I wish more people would say this. There are so many varieties, strains, mutations, some good, some bad.
Then there’s 2018 farm bill cannabis…
THCA, THCP, THC-D9, THC-D8, CBD, etc.
I use it for pain as well but started using it for creativity during college. It’s never presented a problem other than having the feeling of fuzzy teeth (brushing after eliminates this).
My friends that use alcohol all have issues from consuming it where as I don’t have any issues with my liver or anything.
The issue is the stigma and propaganda has been so strong for 120 years that people have forgotten it was one of the first medicines.
I ran support groups for a while, and met folks of all walks of life. One of them told me that when they smoked a specific strain of cannabis, they found that they needed far less insulin than normal to maintain their blood sugar levels. My aunt was a life long diabetic, so I have some idea of how much testing is involved, and so this meant more to me than most anecdotes.
I decided to look up the gene regulatory network of the pancreatic islet cells involved in manufacturing insulin. Sure enough, smack in the middle, a G-protein-coupled receptor. The Mythbusters "PLAUSIBLE" sequence played in my mind.

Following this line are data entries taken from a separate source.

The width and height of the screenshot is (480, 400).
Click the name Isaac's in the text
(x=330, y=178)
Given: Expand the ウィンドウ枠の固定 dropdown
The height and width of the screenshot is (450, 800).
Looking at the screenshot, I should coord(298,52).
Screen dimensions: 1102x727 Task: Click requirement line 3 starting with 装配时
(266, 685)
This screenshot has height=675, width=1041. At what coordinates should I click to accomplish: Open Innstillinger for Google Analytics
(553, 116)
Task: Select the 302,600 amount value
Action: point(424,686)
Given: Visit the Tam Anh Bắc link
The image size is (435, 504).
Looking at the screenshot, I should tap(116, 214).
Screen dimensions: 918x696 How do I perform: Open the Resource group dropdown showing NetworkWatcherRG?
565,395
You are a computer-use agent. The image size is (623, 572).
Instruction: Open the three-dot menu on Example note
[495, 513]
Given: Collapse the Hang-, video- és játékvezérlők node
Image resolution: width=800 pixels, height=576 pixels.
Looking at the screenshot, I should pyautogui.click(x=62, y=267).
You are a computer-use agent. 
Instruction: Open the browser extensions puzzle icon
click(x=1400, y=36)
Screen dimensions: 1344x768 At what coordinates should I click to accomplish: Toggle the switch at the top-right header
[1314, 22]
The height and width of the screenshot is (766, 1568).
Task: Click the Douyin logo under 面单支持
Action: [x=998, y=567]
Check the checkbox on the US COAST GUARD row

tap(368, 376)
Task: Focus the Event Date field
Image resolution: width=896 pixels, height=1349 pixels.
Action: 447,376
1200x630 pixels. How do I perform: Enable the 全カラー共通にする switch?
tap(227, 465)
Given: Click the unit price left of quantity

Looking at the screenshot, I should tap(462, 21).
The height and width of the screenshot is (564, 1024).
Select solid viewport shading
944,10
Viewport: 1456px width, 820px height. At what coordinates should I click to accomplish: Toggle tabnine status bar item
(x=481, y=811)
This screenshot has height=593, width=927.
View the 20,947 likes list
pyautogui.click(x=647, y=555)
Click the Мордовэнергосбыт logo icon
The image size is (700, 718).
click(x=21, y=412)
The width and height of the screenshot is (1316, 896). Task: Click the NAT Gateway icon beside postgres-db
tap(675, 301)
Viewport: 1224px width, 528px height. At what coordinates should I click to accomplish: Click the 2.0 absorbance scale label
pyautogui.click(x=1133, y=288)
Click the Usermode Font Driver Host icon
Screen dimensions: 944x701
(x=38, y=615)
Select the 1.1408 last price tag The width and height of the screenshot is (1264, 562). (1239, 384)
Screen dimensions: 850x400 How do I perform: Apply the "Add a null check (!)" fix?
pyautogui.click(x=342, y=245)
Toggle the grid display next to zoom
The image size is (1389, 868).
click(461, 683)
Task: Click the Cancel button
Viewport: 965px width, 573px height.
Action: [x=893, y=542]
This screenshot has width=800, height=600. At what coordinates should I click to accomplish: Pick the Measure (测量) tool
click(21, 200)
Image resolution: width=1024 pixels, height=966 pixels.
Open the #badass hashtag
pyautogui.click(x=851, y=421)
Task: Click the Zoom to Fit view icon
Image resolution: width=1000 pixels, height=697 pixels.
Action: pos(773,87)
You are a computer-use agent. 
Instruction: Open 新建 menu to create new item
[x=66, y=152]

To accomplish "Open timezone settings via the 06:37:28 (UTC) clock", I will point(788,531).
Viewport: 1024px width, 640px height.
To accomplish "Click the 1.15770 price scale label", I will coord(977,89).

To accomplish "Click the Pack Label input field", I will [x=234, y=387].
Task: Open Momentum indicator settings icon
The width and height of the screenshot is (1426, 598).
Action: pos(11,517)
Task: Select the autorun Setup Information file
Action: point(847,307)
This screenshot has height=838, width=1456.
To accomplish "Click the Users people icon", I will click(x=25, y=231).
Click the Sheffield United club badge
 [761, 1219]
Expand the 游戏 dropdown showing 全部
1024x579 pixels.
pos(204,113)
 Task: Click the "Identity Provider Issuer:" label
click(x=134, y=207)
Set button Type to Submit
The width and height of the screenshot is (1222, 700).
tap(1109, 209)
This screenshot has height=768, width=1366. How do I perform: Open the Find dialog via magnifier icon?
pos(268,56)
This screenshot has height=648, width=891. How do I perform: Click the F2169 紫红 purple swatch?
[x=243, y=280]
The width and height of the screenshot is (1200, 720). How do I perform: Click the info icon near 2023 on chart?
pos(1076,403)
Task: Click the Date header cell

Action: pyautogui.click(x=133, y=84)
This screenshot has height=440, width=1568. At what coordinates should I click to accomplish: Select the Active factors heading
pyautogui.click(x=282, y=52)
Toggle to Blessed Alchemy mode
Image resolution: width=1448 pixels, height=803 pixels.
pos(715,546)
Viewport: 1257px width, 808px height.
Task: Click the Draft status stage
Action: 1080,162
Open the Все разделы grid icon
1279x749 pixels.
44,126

I'm of the opinion that we should probably be paying special attention to any substance with known activity on human cell signalling pathways. Cannabis is capable of targeting so many, spread across such a variety of organ systems, that it seems obviously useful. Wild how we've avoided studying all but the least useful strains.
Absolutely. I'm definitely not advocating for it to just get a pass because it's ancient "medicine". Understanding it's effects on cells is good science. I'm not dismissing that at all.
What I am saying is, I've had chronic pain for a long time. Side effect of skateboarding injuries, snowboarding injuries, a one-wheel injury, sailing injuries. I've broken dozens of bones. Etc etc. Cannabis is the only thing that consistently alleviates the pain. Not saying it's not damaging, it totally is. The inside of your lungs, if smoked for long periods, turns into tar pits. It can cause COPD, among other smoking related issues.
However, I do think that legalizing it here in the US opens up the doors for further research and medicinal advancements. So I'm all for that. However, keeping laws around operating a vehicle, heavy machinery, etc should still stand. I think those that dismiss it are closed minded and those that fully embrace it without protection from side effects or long term use issues are also closed minded. There's some sort of healthy medium I'm sure of. Edibles or topicals.
> which exist in every tissue of the body, and of which there are at least a half dozen varieties, probably more
This is exactly the reason it's often a less than ideal solution. When you need a safe, reliable, and predictable medication, you don't want something that interacts with every cell in the body. Let alone something that might be interacting with those cells in multiple conflicting ways.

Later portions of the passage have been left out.